--- PROVIDED MATERIAL ---
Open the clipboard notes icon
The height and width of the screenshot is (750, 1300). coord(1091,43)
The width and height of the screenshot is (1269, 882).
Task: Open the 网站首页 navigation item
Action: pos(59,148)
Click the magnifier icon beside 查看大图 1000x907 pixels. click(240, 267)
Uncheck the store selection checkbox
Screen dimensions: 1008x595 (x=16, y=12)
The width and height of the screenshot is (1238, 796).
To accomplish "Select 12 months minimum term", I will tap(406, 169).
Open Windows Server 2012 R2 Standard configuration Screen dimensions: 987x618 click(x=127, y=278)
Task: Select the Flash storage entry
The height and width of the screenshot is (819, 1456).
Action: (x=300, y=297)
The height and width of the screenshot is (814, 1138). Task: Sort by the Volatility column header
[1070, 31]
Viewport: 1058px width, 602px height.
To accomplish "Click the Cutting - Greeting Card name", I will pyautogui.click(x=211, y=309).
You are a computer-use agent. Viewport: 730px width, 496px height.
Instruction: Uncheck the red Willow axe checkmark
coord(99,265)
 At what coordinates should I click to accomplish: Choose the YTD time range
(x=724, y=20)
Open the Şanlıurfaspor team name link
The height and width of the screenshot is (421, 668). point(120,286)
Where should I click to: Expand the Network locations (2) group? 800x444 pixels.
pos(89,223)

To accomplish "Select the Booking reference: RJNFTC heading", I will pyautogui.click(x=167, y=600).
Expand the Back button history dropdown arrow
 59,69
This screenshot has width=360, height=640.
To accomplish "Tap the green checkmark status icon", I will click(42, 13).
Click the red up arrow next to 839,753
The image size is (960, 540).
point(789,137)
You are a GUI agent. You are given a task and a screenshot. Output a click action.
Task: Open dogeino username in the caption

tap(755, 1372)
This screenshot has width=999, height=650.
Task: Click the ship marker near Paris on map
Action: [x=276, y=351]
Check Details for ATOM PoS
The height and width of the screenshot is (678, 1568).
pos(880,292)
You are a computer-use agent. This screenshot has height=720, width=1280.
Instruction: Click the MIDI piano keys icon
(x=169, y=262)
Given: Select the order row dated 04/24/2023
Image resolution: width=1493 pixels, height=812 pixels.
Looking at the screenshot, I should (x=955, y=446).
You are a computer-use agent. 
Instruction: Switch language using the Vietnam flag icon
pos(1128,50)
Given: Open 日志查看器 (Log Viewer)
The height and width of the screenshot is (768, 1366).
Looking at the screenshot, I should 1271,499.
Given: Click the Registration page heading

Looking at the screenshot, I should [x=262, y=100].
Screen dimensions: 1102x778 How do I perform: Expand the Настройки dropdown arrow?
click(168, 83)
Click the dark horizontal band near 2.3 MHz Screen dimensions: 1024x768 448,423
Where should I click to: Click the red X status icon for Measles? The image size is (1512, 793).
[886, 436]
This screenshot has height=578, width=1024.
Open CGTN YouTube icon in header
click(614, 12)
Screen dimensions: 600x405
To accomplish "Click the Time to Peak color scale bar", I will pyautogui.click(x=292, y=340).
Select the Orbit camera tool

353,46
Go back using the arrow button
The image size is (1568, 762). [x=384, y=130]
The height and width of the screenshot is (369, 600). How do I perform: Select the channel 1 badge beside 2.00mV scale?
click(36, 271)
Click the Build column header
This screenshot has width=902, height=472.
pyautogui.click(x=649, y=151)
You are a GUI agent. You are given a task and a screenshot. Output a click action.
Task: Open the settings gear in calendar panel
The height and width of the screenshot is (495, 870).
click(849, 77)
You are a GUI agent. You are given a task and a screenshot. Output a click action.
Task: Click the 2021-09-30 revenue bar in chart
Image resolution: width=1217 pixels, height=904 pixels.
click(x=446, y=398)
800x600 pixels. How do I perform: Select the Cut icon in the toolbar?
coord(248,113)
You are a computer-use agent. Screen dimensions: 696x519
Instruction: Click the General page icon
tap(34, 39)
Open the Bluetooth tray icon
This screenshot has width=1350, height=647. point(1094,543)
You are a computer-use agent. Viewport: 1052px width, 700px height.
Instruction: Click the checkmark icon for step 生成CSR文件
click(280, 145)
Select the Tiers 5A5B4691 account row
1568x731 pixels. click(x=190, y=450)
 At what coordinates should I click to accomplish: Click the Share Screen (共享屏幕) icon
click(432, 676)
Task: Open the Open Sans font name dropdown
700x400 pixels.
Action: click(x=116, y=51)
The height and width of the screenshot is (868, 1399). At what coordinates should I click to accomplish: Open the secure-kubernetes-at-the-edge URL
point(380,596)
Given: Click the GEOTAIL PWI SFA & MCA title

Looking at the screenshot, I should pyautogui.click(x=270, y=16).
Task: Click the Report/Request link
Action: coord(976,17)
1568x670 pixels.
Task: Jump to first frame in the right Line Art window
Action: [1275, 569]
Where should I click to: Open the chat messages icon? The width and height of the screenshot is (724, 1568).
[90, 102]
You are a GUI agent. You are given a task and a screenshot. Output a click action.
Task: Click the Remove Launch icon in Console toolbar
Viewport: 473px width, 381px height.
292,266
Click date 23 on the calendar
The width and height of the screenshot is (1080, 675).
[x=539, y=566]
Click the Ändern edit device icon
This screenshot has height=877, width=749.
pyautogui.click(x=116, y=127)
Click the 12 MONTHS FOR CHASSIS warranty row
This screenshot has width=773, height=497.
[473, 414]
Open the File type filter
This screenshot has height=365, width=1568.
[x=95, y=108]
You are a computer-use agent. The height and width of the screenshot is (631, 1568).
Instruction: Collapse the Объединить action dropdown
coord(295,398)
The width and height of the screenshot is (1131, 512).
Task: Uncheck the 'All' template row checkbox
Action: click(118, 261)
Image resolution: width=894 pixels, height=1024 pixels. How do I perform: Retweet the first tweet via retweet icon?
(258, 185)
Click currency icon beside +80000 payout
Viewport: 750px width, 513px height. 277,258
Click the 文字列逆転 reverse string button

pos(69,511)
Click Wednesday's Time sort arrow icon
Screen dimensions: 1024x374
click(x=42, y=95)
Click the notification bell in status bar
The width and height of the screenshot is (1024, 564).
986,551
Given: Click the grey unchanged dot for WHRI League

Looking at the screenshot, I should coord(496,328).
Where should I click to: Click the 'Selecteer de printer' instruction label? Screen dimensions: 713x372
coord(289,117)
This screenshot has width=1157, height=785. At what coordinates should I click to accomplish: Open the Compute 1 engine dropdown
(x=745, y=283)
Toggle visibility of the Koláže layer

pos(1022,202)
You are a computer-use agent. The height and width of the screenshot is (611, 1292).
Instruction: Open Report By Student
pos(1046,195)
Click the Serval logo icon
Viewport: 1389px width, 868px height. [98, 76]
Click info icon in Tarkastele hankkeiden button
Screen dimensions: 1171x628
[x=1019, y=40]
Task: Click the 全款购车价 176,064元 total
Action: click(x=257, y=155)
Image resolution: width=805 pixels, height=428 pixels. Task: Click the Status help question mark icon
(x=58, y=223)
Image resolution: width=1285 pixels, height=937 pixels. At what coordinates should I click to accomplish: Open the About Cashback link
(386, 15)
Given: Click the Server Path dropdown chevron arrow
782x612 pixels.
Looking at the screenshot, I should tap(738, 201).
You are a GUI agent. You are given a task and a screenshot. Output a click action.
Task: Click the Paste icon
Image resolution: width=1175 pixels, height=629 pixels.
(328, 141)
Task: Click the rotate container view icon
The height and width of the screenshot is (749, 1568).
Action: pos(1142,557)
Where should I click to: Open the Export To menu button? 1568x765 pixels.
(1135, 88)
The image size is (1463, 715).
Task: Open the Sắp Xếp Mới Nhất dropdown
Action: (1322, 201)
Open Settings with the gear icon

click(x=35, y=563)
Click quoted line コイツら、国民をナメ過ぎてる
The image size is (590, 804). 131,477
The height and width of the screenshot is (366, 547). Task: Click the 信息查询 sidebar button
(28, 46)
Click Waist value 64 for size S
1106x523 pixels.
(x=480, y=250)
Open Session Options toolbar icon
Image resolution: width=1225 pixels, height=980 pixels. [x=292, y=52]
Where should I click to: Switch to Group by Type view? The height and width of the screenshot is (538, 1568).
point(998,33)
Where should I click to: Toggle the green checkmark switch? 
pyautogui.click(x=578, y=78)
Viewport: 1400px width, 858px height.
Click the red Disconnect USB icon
---
▸ WHAT YOU ARE ASKED TO DO: Your output should be an exact transcription of the line that holds "Click Waist value 64 for size S" and each line after it through the end of the listing above.

▸ ANSWER TO THIS PROBLEM:
Click Waist value 64 for size S
1106x523 pixels.
(x=480, y=250)
Open Session Options toolbar icon
Image resolution: width=1225 pixels, height=980 pixels. [x=292, y=52]
Where should I click to: Switch to Group by Type view? The height and width of the screenshot is (538, 1568).
point(998,33)
Where should I click to: Toggle the green checkmark switch? 
pyautogui.click(x=578, y=78)
Viewport: 1400px width, 858px height.
Click the red Disconnect USB icon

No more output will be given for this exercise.